3) Pay up if the product delivers
A drug’s price should reflect its effectiveness, according to new efforts under way. Benefit manager Express Scripts, for example, next year will pay varying amounts for a small set of oncology drugs based on how well the products perform on different types of cancer. The plan will target drugs that work well on one type of cancer — based on clinical data submitted by drugmakers to the Food and Drug Administration — but are less effective against other types. For instance, the drug Tarceva, when given for non-small cell lung cancer, prolongs life an average of 5.2 months, a big advance for lung cancer treatments, said Steve Miller, senior vice president and chief medical officer at Express Scripts. But, when the $6,200-a-month drug is used to treat pancreatic cancer, it prolongs life an average of only 12 days. Under the new program, insurers would pay the drugmaker less when the treatment is given to pancreatic cancer patients. “We’re trying to slow the rising cost of treating cancer,” said Miller, who said if it works with a small set of cancer drugs, the firm may look to expand to other types of treatments. Variations on the theme are being explored by others, including Novartis, which has said it is in talks with insurers about varying payments based on how well its new heart drug prevents hospitalizations. Both pricing plans face obstacles, such as how to set the right price and how to determine if it was the drug — or something else — that led to fewer hospitalizations.
Meanwhile, consumer groups are cautious, saying such “pay-for-value” ideas hold promise, but only if patients aren’t kept from needed medicines.
These are just three of the proposals being weighed as solutions to combat rising drug prices, but none of them will provide a quick fix.
Price spikes aren’t the only reason the drug industry is under scrutiny. Experts advocate for more education for both doctors and consumers; specifically, they say comparative information about drugs and costs should be more widely available.

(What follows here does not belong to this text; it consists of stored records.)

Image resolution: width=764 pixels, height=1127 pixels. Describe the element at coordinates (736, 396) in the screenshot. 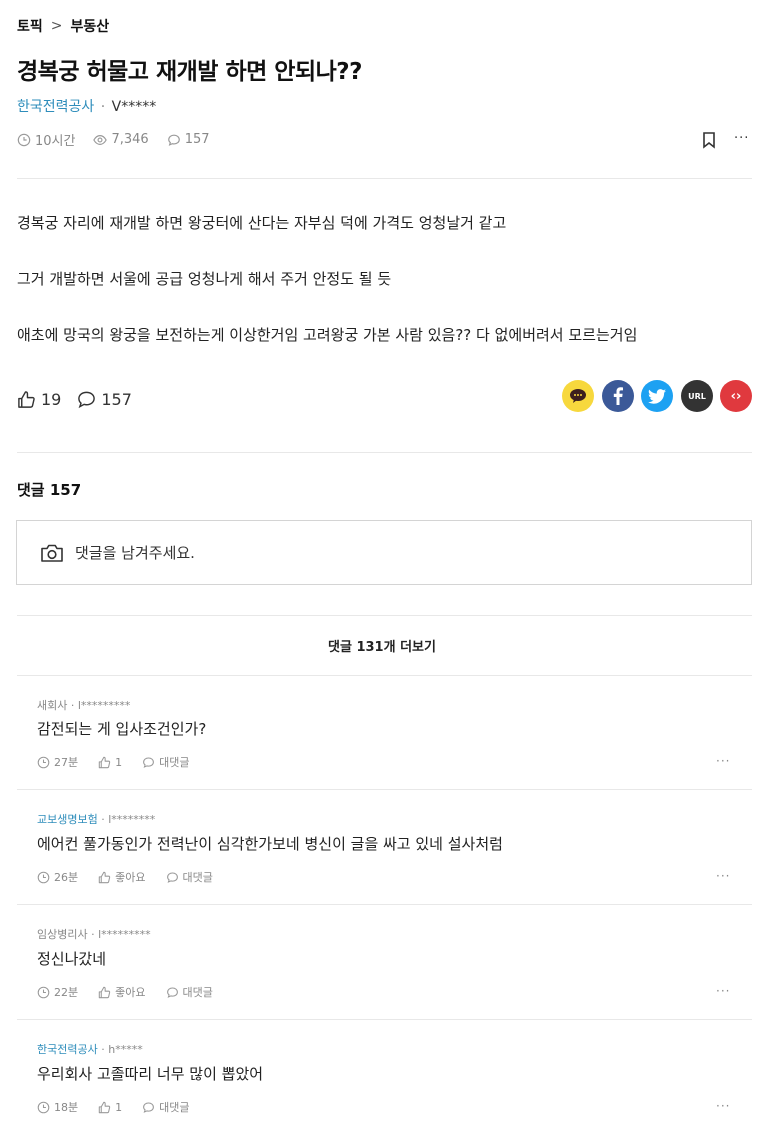

I see `share-embed-button: ‹›` at that location.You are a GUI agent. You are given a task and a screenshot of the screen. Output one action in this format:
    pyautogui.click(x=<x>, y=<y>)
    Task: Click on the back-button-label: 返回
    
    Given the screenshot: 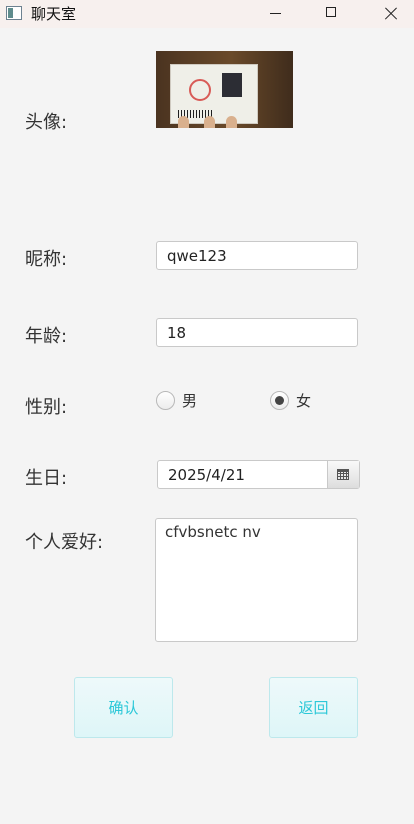 What is the action you would take?
    pyautogui.click(x=314, y=708)
     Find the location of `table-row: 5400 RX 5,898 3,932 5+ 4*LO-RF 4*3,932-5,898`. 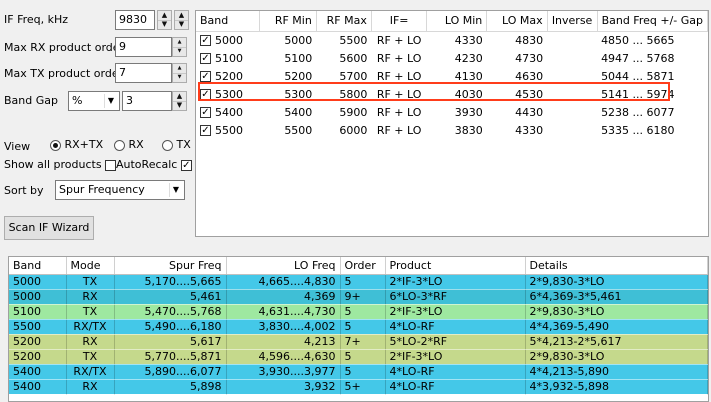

Doctors often don’t know how much a particular treatment costs, which is “one of the reasons why [increased] competition isn’t a big enough factor,” said Joseph Antos of the American Enterprise Institute. “I hope this concern about high drug prices would translate into a stronger push for getting beyond platitudes about creating informed consumers and actually doing it.”
Unbiased, medical information about the use of new drugs needs to be easier to get as well, said Jerry Avorn, a professor of medicine at Harvard. That’s particularly true with expensive new products like injectable cholesterol control medications that hit the market this summer. Aside from some patients with a rare form of hereditary high cholesterol, the $14,000-a-year drugs were approved by the FDA only for those patients for whom a less expensive class of drugs, called statins, have been unable to control their “bad” cholesterol levels.
“We’ve got to get word out to doctors, ‘Here’s this new class of drugs and here’s who needs it and here’s who doesn’t,’” Avorn said. He has long supported “academic detailing,” which sends representatives to doctor offices with such detailed information. “It’s important to get to doctors with the best evidence, so they’re not just relying on the [pharmaceutical] sales representative.”